Starting at the line that contains "Viewport: 421px width, 913px height.", write out every line through the end of the records below exactly as it appears, and leave out all pictures.
———
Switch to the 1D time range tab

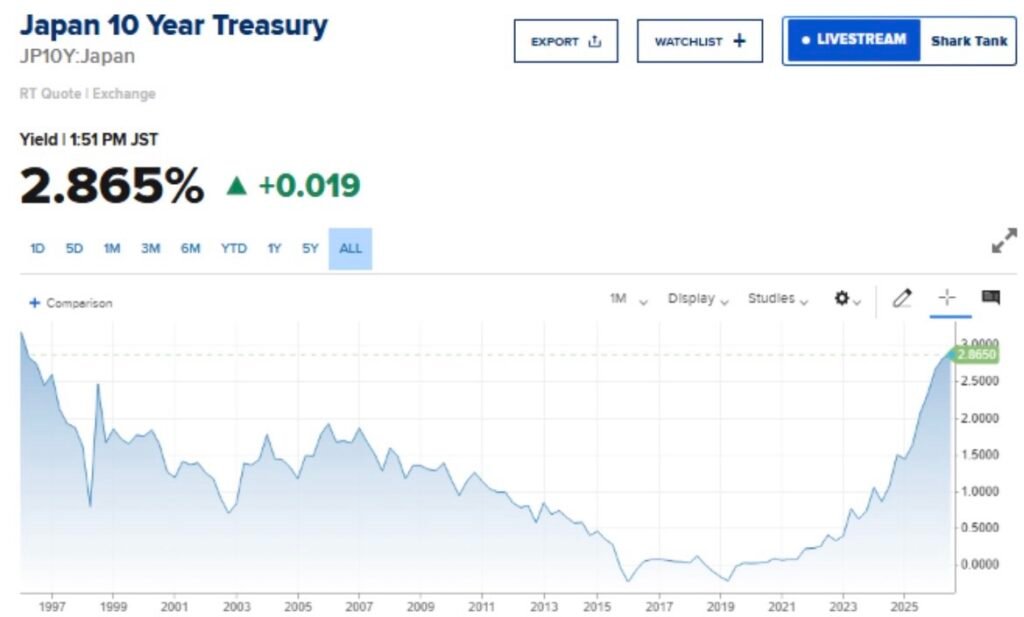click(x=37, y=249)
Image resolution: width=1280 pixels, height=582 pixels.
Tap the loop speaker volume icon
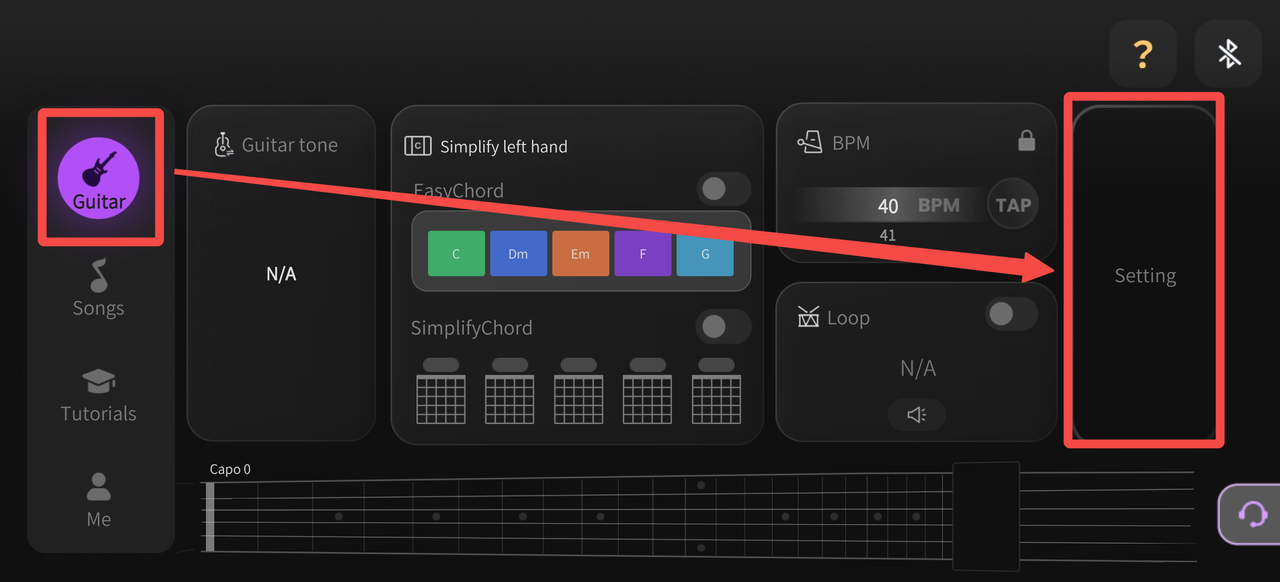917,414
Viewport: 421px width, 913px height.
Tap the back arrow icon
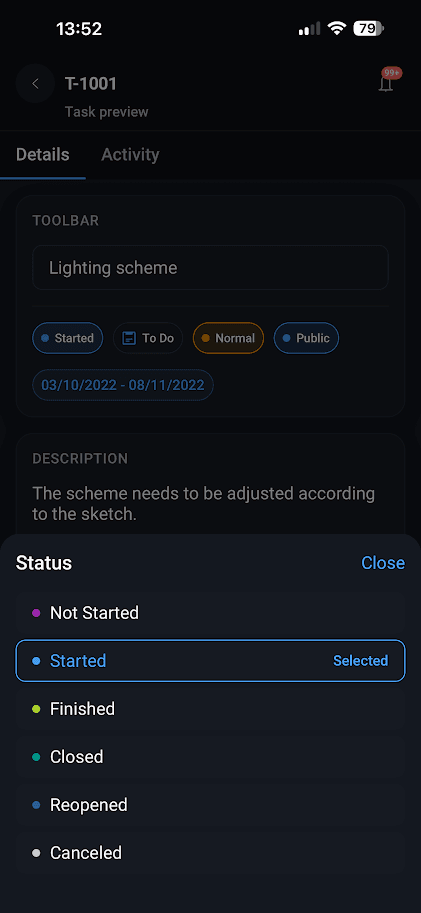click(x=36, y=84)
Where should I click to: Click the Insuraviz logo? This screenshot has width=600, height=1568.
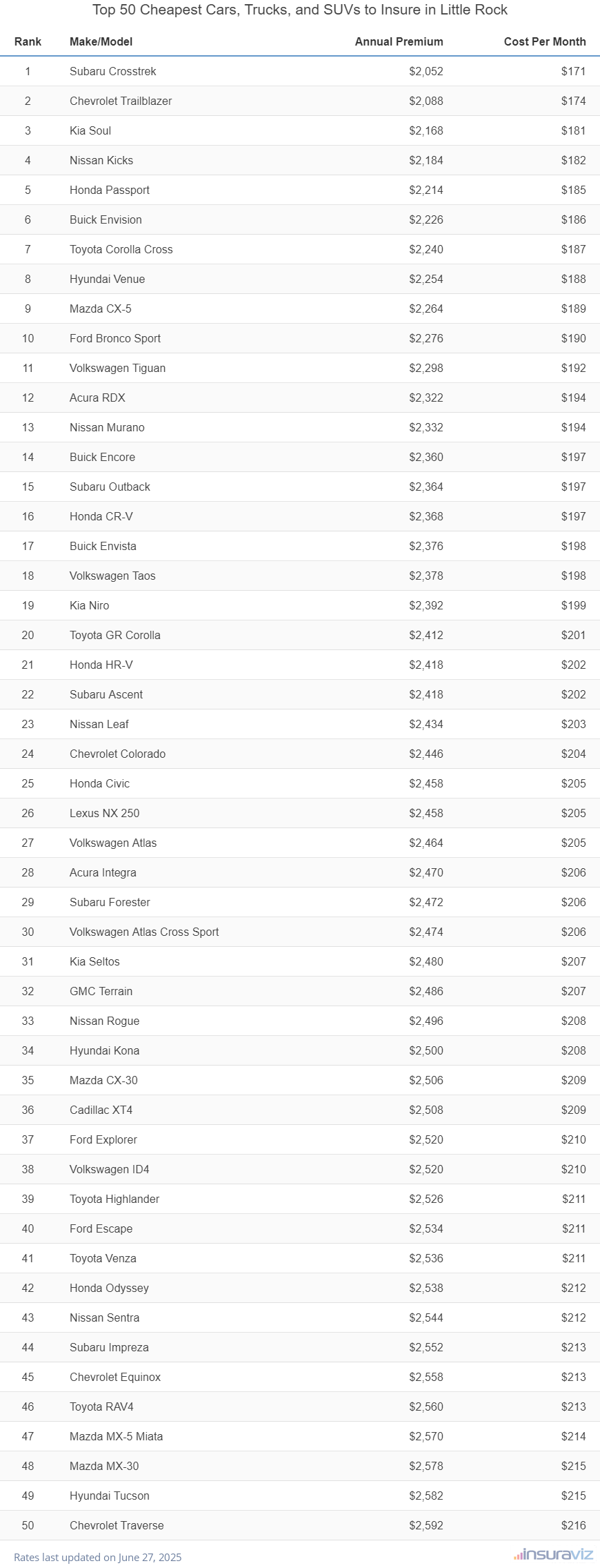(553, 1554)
———
> Answer
Viewport: 421px width, 913px height.
Tap the back arrow icon
click(x=36, y=84)
Where should I click to: Click the Insuraviz logo? This screenshot has width=600, height=1568.
(553, 1554)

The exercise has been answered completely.